# Required task 1
Who is the director of the Polish Chamber of Milk, according to the article on Polish dairy prices?
# Required task 2
Alter the article on Polish dairy prices from "Retail prices of" up to and including "to the edge." by putting "dropping" in place of "falling".

# Passage provided
§ §

Poland under pressure
Polish dairy products bought from a Warsaw supermarket. Credit: Jo Harper (Harper’s Editing, Warsaw)
Retail prices of manufactured dairy products in Poland are falling, while the costs of production and processing are rising. Market insiders say this is already pushing many small dairy farmers and manufacturers to the edge.
“Production costs for farmers and milk processors have increased dramatically,” said Agnieszka Maliszewska, director of the Polish Chamber of Milk (PIM, Polska Izba Mleka).
A range of costs are constantly increasing, including production costs such as packaging and labour, plus fertilisers, electricity and gas, she said. However, while this has caused an increase in milk prices as producers try to keep ahead of costs, tough negotiations by retailers on shop prices have depressed profits. And that is especially tough for finished product manufacturers such as cheese companies, who cannot control the price of their key raw material.
In the first quarter of 2023, the average purchase price of milk in Poland was Polish Zloty PLN2.32 (€0.53 per litre, 23.2% higher than in the first quarter of 2022, according to the PIM. But meanwhile, milk and finished dairy product producers have seen hefty rises in energy bills (+27.7%), external services (+18.9%) and salaries (+13.6%). Sales have also fallen in the key neighbouring export market of Ukraine, as Russia continues its invasion – which has killed 9,511 civilians as of 28 August (United Nations figures) and many more military deaths.

§ §

(Collection entries)
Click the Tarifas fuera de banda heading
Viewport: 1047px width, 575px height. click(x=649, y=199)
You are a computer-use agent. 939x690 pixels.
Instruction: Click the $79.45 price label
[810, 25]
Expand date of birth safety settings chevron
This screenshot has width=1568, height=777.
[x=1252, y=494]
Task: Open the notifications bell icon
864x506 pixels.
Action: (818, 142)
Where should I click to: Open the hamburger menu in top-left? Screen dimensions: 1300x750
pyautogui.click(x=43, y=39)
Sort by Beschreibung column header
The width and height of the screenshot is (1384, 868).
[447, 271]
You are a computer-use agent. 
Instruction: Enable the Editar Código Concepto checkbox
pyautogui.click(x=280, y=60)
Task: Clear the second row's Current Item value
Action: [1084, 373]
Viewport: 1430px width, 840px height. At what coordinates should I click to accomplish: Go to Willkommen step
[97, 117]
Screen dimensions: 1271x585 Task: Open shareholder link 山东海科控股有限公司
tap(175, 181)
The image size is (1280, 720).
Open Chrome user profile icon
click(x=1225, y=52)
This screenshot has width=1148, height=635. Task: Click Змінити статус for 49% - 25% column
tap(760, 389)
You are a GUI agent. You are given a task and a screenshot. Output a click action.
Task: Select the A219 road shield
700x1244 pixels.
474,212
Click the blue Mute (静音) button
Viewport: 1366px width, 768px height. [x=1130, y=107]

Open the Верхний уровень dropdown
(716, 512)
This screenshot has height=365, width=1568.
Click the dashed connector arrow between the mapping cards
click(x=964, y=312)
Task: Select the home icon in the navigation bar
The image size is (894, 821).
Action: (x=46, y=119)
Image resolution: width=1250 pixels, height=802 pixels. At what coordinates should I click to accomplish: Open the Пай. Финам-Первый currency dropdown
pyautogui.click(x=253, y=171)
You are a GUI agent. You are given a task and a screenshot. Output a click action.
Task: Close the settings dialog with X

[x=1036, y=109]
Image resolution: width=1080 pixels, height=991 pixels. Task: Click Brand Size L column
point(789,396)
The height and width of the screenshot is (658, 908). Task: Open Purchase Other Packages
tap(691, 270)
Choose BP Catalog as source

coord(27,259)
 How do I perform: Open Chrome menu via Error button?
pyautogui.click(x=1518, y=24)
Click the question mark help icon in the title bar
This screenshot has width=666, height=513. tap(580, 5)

§ §

# Written answer 1
Agnieszka Maliszewska

# Written answer 2
Retail prices of manufactured dairy products in Poland are dropping, while the costs of production and processing are rising. Market insiders say this is already pushing many small dairy farmers and manufacturers to the edge.